**PROBLEM REQUIREMENTS**
Nothing in the records should be changed in the copy, though the pictures must be left out.
====== EXTRACTED RECORDS
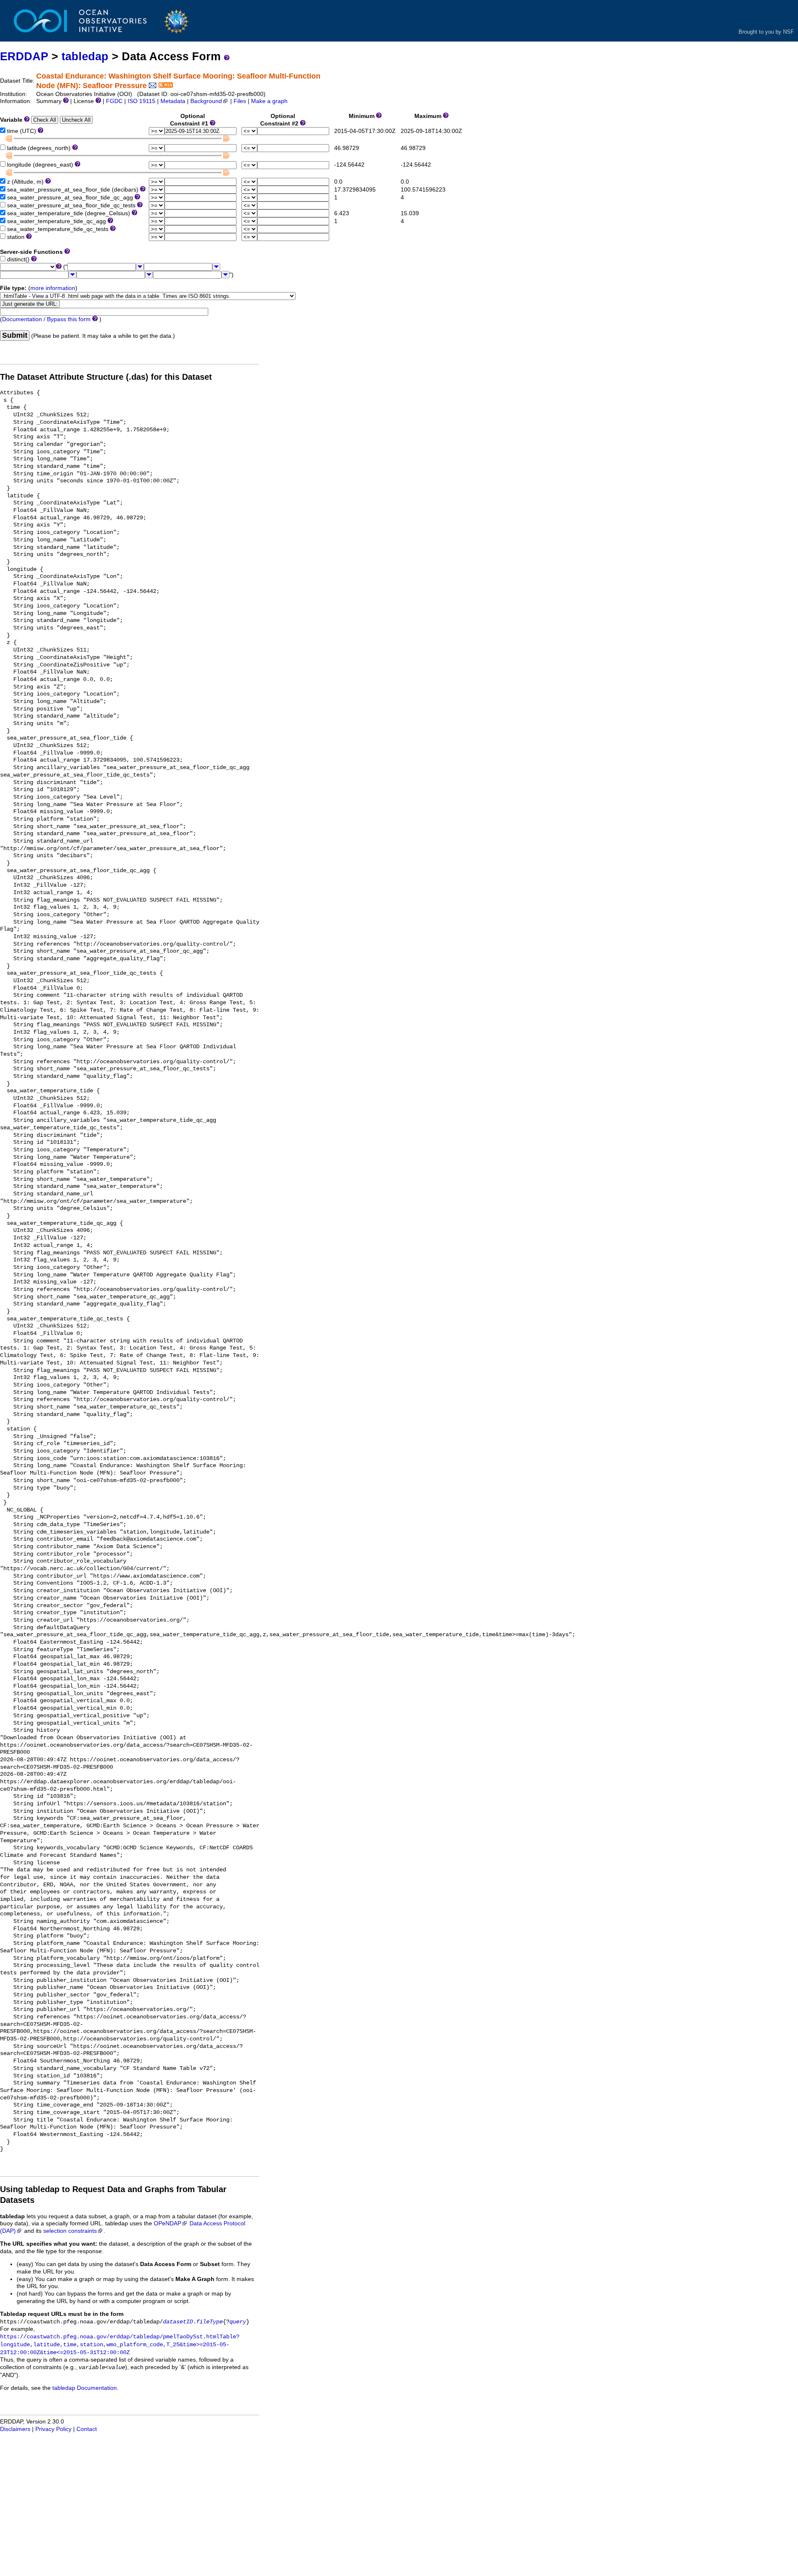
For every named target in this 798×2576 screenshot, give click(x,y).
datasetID (178, 2322)
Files (240, 101)
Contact (86, 2429)
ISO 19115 (141, 101)
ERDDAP (24, 56)
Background (206, 101)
============
**RESULT FOR THIS EXERCISE**
For every named target in this 798×2576 screenshot, give click(x,y).
datasetID (178, 2322)
Files (240, 101)
Contact (86, 2429)
ISO 19115 (141, 101)
ERDDAP (24, 56)
Background (206, 101)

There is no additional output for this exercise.